**Your task**
Only a verbatim restatement of the lines from the one with "Where should I" through the end of the listing below is wanted. Pictures should be left out.

**Provided entries**

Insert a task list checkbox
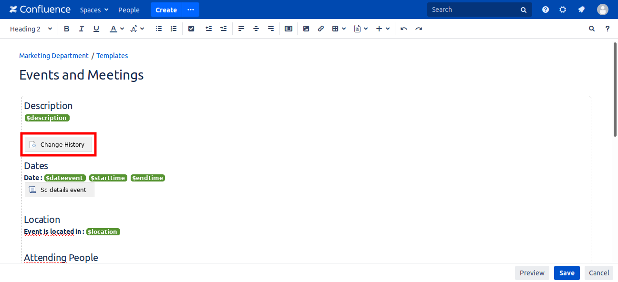Image resolution: width=618 pixels, height=282 pixels. [191, 29]
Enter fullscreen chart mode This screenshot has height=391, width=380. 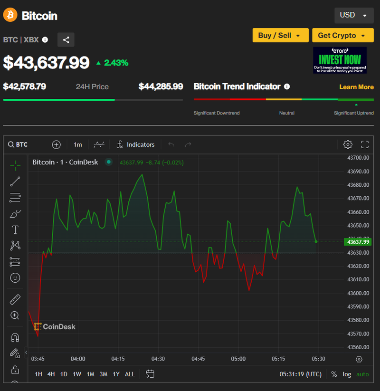click(365, 144)
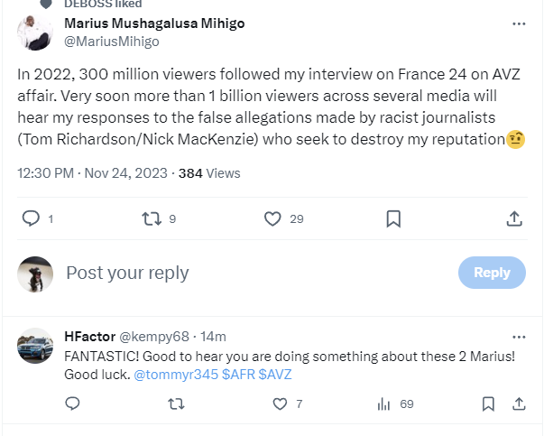Share the main tweet via share icon

tap(513, 218)
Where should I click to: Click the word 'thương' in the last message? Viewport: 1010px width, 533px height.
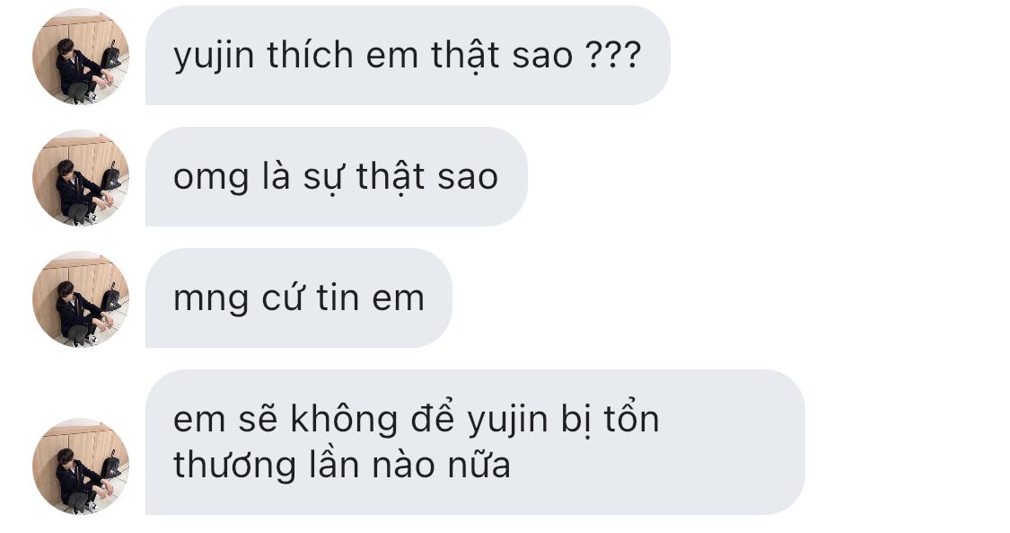point(234,466)

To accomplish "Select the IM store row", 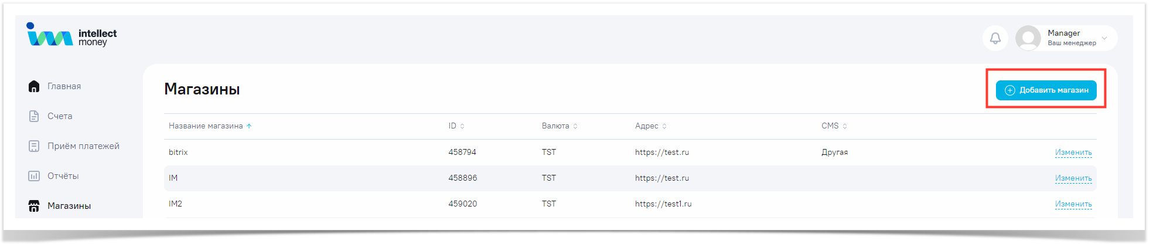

**Written response**
Where should I click to: Click the word 'thương' in the last message? Viewport: 1010px width, 533px height.
point(234,466)

To accomplish "Select the IM store row", 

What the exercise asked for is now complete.